Durante esse período, cada grupo construiu uma maneira própria de pensar e fazer
arte. Característica semelhante entre os grupos é a autonomia alcançada para a
produção dos trabalhos. O Poro se opta por estratégias baratas para seus trabalhos,
recorrendo à tipografias caseiras e produzindo o próprio material gráfico. O GIA
adotou a estética do precário como característica de sua poética, trabalhando a
partir dos materiais que já possuem ou com alternativas de baixo custo. Já o Interlux
conta com a colaboração de outras pessoas além do coletivo para viabilizar suas
proposições.
Analisando as práticas dos coletivos, percebe-se que suas ações estão
submetidas ao tempo de permanência na urbe e às influências externas, o que as
caracteriza como efêmeras.

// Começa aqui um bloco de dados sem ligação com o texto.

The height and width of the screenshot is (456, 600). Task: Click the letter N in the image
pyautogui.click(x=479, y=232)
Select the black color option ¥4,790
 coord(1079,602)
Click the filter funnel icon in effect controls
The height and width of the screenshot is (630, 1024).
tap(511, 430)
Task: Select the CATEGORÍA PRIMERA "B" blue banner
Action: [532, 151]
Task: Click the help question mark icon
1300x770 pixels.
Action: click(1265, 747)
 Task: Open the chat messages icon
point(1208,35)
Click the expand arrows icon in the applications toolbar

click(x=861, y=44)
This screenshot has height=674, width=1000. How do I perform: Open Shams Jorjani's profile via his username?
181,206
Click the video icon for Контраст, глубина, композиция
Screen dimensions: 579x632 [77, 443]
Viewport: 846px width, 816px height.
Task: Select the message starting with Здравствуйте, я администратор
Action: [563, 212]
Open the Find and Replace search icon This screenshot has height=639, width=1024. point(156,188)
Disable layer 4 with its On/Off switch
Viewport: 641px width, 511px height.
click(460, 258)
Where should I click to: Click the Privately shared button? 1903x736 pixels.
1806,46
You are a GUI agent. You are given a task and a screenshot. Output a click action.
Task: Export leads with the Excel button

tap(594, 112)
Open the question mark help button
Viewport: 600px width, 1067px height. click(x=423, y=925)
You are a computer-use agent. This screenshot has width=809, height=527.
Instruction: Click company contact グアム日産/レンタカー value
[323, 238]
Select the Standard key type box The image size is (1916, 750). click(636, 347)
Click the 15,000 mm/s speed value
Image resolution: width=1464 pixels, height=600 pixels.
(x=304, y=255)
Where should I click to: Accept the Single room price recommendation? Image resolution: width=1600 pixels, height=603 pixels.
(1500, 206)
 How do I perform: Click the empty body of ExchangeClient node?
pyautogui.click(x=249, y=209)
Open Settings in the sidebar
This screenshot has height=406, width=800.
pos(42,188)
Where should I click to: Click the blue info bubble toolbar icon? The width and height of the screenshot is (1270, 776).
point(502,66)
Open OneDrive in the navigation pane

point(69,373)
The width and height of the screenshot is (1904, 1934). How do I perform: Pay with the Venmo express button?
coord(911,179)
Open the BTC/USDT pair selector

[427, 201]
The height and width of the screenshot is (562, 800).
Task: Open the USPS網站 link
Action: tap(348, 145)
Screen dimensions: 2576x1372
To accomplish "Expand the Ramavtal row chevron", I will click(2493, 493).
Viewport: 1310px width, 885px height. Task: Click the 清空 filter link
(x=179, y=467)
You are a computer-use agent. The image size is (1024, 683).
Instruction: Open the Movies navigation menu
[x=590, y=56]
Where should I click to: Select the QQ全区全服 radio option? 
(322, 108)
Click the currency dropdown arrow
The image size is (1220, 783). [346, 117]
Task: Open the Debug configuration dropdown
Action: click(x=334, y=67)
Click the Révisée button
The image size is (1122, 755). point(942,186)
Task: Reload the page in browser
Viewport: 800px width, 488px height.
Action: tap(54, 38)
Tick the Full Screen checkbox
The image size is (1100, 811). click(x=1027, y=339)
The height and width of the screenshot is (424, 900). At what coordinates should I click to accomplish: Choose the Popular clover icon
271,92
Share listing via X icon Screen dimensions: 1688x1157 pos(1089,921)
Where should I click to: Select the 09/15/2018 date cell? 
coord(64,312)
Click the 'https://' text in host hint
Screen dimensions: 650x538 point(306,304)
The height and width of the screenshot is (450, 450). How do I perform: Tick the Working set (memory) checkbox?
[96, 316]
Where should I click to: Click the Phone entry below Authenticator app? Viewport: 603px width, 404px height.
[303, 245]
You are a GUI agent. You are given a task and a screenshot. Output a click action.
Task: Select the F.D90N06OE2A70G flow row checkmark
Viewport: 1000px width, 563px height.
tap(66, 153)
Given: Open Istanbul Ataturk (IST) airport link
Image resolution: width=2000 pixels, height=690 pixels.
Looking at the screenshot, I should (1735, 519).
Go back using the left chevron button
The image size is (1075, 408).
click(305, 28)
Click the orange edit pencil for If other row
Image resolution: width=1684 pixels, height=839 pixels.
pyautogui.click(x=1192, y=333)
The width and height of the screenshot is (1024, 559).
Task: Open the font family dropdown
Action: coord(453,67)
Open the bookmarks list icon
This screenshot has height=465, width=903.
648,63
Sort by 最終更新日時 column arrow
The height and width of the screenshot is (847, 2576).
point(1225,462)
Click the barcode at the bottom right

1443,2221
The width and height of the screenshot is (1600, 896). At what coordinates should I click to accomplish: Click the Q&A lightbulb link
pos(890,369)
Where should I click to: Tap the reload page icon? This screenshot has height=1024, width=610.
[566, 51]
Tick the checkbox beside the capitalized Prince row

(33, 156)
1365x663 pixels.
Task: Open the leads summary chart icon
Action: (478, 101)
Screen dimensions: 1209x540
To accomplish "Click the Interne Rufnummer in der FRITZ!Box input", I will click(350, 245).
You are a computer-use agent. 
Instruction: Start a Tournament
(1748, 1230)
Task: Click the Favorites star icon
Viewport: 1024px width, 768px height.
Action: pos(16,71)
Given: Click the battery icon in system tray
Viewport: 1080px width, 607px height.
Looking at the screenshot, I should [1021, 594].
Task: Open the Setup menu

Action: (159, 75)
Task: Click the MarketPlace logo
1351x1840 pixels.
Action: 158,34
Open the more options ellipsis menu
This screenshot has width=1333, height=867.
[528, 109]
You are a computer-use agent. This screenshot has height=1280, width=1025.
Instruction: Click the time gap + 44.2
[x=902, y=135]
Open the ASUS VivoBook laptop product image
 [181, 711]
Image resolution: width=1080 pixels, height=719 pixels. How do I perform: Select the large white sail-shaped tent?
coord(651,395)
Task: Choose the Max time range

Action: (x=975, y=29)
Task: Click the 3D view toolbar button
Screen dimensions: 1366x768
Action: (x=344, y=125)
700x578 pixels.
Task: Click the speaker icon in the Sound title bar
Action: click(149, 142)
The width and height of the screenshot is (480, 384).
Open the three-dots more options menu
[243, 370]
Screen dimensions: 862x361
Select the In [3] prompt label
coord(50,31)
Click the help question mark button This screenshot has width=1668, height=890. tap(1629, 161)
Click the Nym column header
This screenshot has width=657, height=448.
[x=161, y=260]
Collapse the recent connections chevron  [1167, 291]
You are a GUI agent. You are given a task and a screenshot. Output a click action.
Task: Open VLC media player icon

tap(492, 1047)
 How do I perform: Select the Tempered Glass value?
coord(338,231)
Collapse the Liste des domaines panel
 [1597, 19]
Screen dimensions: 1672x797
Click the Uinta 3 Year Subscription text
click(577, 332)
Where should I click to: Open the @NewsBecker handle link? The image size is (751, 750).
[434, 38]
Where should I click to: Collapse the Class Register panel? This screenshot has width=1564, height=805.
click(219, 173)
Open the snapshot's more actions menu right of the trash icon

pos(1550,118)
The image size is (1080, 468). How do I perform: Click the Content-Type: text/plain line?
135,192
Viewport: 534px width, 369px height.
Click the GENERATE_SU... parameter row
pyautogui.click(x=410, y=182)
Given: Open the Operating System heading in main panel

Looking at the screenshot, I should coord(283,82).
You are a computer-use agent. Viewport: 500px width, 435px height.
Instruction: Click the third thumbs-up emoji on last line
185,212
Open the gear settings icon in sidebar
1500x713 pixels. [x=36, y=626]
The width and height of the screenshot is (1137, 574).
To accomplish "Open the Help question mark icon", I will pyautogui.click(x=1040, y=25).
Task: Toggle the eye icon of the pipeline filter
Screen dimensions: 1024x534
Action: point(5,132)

Por esse motivo, o registro é etapa importante no
processo dos trabalhos, e a internet é a principal ferramenta de compartilhamento.
Divulgar e disponibilizar os trabalhos na internet, porém, é mais do que alargar o
campo de visibilidade das ações efêmeras. Ao transportar relatos, fotografias, vídeos
e textos para a rede, o artista compreende que seu trabalho existiu integralmente no
momento de ocorrência da ação no espaço público, mas que esse espaço se
desdobra virtualmente. Assim, tece-se uma esfera pública conectada tanto à
realidade da urbe, quanto à realidade social de nossa década - uma realidade
online.
Todavia, mesmo com as possibilidades de ampliação do campo para além de
suas estruturas convencionais, desvincular desse sistema os museus, galerias ou
instituições culturais, ou então negar o mercado de arte, demonstra ingenuidade por
parte do artista. Por esse motivo, é preciso ter atenção ao analisar os trabalhos em
espaços urbanos. Se estão camuflados no contexto da cidade, de alguma maneira
deverão ser legitimados no campo da arte, para que sejam diferenciados de
ativismos ou ações ordinárias do cotidiano, que compartilham do mesmo espaço das
propostas artísticas.
CONSIDERAÇÕES FINAIS
As características de cada grupo apontam para detalhes das poéticas dos
coletivos, e atentam para as preocupações que estes têm em relação à cidade. É a
partir das situações que a própria cidade oferece que os grupos pensam e produzem
arte. As propostas supõem a construção de um lugar, que pode ser físico ou
discursivo, onde o valor da experiência se sobrepõe à preocupação de construir um
objeto que a traduza, ressaltando assim o caráter efêmero das produções.
Utilizar o ambiente da urbe como local e material de trabalho retoma o que os
artistas do fim da década de 1960 propuseram nas mostras Apocalipopótese e Do
corpo à terra. Diferente do contexto ditatorial presente no Brasil de 1968, os artistas
dos anos 2000 observam outras questões que julgam relevantes para criticar ou
ironizar, muitas delas ligadas aos moldes sociais padronizados a partir da expansão
do capitalismo e suas consequências materializadas na cidade.
Com intervenções efêmeras, os coletivos de artistas continuam trabalhando
na ampliação dos espaços institucionais de arte, sem se desligar do campo que os
legitima. Portanto, é possível concluir que Poro, Interlux e GIA constroem esferas
públicas que relacionam arte e espaço público, sintonizando questões do universo
da e arte e do universo da cidade, propondo novas maneiras de interação com o
ambiente público, em uma retomada afetiva do espaço coletivo urbano.